[Exercise goal] Shift every coordinate in the records by 47, covering everything from the line that contains "Tools and Software (16, 831)" down to the line that contains "AI and Machine Learning (20, 838)", both included. Write each of those lines out again in full, with the new coordinates.

[Supplied information]
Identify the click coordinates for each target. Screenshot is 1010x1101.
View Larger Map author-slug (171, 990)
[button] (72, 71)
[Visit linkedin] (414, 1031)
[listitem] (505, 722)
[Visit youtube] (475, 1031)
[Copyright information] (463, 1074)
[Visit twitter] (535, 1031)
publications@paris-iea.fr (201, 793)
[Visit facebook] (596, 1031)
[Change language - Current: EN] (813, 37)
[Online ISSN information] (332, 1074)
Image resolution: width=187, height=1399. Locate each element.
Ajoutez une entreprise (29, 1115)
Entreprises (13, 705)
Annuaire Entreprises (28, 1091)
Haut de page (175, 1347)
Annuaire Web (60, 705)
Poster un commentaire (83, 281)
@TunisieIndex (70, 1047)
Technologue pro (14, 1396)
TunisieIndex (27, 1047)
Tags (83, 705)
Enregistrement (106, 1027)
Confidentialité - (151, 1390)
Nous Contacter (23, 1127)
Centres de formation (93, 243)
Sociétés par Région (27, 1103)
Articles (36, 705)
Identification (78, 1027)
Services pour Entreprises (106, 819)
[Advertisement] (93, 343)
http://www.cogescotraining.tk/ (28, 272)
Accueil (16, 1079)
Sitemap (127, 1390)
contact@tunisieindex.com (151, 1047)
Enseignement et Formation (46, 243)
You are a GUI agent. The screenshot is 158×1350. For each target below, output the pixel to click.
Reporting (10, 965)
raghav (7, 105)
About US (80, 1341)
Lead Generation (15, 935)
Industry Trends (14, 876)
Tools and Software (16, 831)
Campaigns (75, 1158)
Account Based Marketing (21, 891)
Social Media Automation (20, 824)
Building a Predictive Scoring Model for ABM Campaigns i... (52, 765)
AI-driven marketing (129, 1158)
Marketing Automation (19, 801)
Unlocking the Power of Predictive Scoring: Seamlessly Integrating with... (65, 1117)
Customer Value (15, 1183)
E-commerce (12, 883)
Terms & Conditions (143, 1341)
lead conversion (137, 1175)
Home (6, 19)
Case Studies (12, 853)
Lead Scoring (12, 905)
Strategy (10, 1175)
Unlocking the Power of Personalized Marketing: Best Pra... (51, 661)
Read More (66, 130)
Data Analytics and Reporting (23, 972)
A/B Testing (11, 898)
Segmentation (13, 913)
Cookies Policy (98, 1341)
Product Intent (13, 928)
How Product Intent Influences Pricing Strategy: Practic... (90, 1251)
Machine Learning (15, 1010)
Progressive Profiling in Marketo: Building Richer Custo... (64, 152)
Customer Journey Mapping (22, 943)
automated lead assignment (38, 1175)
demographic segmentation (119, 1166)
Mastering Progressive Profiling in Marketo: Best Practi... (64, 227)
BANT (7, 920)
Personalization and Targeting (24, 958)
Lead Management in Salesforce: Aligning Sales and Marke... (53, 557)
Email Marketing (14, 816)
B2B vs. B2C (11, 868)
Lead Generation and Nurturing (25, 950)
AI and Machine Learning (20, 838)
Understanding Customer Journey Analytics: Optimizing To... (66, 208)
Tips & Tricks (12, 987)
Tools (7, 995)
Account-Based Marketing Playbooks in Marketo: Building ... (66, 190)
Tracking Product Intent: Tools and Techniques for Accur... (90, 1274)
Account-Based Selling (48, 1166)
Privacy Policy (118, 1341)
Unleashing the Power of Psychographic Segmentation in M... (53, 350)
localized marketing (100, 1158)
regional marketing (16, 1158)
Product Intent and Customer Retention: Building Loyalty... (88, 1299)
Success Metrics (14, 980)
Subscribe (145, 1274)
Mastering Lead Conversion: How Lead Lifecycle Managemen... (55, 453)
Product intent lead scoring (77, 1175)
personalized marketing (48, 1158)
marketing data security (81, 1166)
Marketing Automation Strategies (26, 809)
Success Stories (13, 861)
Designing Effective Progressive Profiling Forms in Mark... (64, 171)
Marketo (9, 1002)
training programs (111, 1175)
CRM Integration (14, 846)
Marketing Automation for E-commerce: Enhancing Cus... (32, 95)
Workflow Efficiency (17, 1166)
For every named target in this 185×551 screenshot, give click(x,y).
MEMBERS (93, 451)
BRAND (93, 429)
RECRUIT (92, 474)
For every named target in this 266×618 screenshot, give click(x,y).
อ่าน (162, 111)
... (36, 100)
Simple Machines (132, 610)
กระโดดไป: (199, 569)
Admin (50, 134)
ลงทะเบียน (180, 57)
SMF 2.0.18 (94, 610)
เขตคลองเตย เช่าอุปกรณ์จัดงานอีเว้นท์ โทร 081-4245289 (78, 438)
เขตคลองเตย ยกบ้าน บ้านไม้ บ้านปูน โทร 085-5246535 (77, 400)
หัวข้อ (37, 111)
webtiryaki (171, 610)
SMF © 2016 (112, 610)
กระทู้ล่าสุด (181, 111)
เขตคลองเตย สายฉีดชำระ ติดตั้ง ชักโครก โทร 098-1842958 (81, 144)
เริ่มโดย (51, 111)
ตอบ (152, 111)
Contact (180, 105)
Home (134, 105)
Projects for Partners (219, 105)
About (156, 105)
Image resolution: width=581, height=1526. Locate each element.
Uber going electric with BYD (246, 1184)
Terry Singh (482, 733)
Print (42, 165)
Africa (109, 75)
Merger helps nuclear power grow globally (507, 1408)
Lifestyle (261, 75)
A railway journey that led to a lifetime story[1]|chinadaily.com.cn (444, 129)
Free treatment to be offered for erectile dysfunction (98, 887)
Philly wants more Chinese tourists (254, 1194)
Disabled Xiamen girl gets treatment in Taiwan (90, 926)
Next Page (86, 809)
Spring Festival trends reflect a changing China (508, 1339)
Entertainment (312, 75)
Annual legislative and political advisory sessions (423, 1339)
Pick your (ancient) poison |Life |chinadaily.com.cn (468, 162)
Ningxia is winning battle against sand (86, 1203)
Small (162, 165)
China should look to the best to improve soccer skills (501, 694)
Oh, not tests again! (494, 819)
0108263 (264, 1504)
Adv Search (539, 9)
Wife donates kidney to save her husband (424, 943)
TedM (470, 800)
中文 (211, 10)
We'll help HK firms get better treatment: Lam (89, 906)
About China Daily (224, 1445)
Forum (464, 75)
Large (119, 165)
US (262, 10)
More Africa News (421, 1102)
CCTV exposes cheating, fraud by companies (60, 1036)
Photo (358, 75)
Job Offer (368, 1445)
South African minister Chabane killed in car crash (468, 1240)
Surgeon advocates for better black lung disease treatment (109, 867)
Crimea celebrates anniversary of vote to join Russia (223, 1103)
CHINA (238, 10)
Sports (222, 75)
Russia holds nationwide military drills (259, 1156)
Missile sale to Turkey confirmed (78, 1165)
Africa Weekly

[Response]
Tools and Software (63, 878)
Campaigns (122, 1205)
Account Based Marketing (68, 938)
Social Media Automation (67, 871)
Building a Predictive Scoring Model for ABM Campaigns i... (99, 812)
AI-driven marketing (176, 1205)
Marketing Automation (66, 848)
Unlocking the Power of Predictive Scoring: Seamlessly Integrating with... (112, 1164)
Customer Value (62, 1230)
E-commerce (59, 930)
Terms & Conditions (190, 1388)
lead conversion (184, 1222)
Home (53, 66)
Case Studies (59, 900)
Lead Scoring (59, 952)
Strategy (57, 1222)
Unlocking the Power of Personalized Marketing: Best Pra... (98, 708)
Read More (113, 177)
Data Analytics and Reporting (70, 1019)
A/B Testing (58, 945)
Segmentation (60, 960)
Cookies Policy (145, 1388)
Product Intent (60, 975)
How Product Intent Influences Pricing Strategy: Practic... (137, 1298)
Machine Learning (62, 1057)
Progressive Profiling in Marketo: Building Richer Custo... (111, 199)
Customer Journey Mapping (69, 990)
automated lead assignment (85, 1222)
demographic segmentation (166, 1213)
Mastering Progressive Profiling in Marketo: Best Practi... (111, 274)
BANT (54, 967)
Personalization and Targeting (71, 1005)
Lead Management in Salesforce: Aligning Sales and Marke... (100, 604)
Email Marketing (61, 863)
B2B vs. B2C (58, 915)
Lead Generation and Nurturing (72, 997)
AI and Machine Learning (67, 885)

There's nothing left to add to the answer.